The New York City Elephant

The New York City Elephant

One afternoon I saw a baby elephant swimming in the pond in Central Park. He didn’t appear to be with anyone so when he got out of the water I walked up to him and asked if he had a place to stay.  I didn’t open my mouth when I asked him, I “thought asked him” and he “thought answered me back” stating that he did not have a place to stay.  So, we walked together on the sidewalk down 8th Ave. to our apartment in Chelsea.  No one said a word, no one even asked a question or took a picture.  You know how New Yorkers are, you can literally walk an elephant down the sidewalk and no one will be surprised.

Once we arrived it was obvious that he was not going to find our tall but very thin, four-room railroad apartment comfortable so we walked straight down the hall and out to the garden patio in the back. All of the buildings on our block share a common courtyard and that baby elephant has been living back there ever since.  He likes the trees and the fountains and the vegetable gardens and the cats and benches.  Everyone gave up their backyard space for him and he has the run of the inside of the whole city block.

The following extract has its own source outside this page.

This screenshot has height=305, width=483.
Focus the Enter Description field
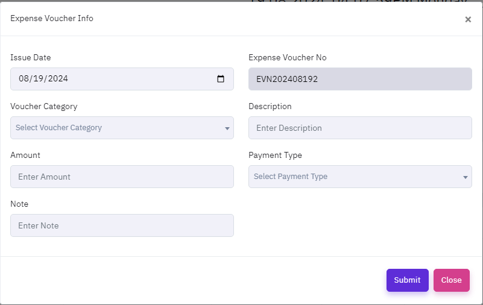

We built a heated shelter for winter and he paints on canvas and works out on a giant treadmill when he is not rolling in mud or peeking in windows.

At first I tried to get him to go to a preserve but he said he didn’t want to go, he said he likes New York City and that Manhattan is where he wants to live. He actually told me that for a long time he didn’t even know he was an elephant.  He thought he was a beautiful girl with long legs and he said he had aspirations of dancing with the Rockettes at Radio City Music Hall.  When he finally realized he was an elephant he decided he wanted to at least be part of the city and so he stayed.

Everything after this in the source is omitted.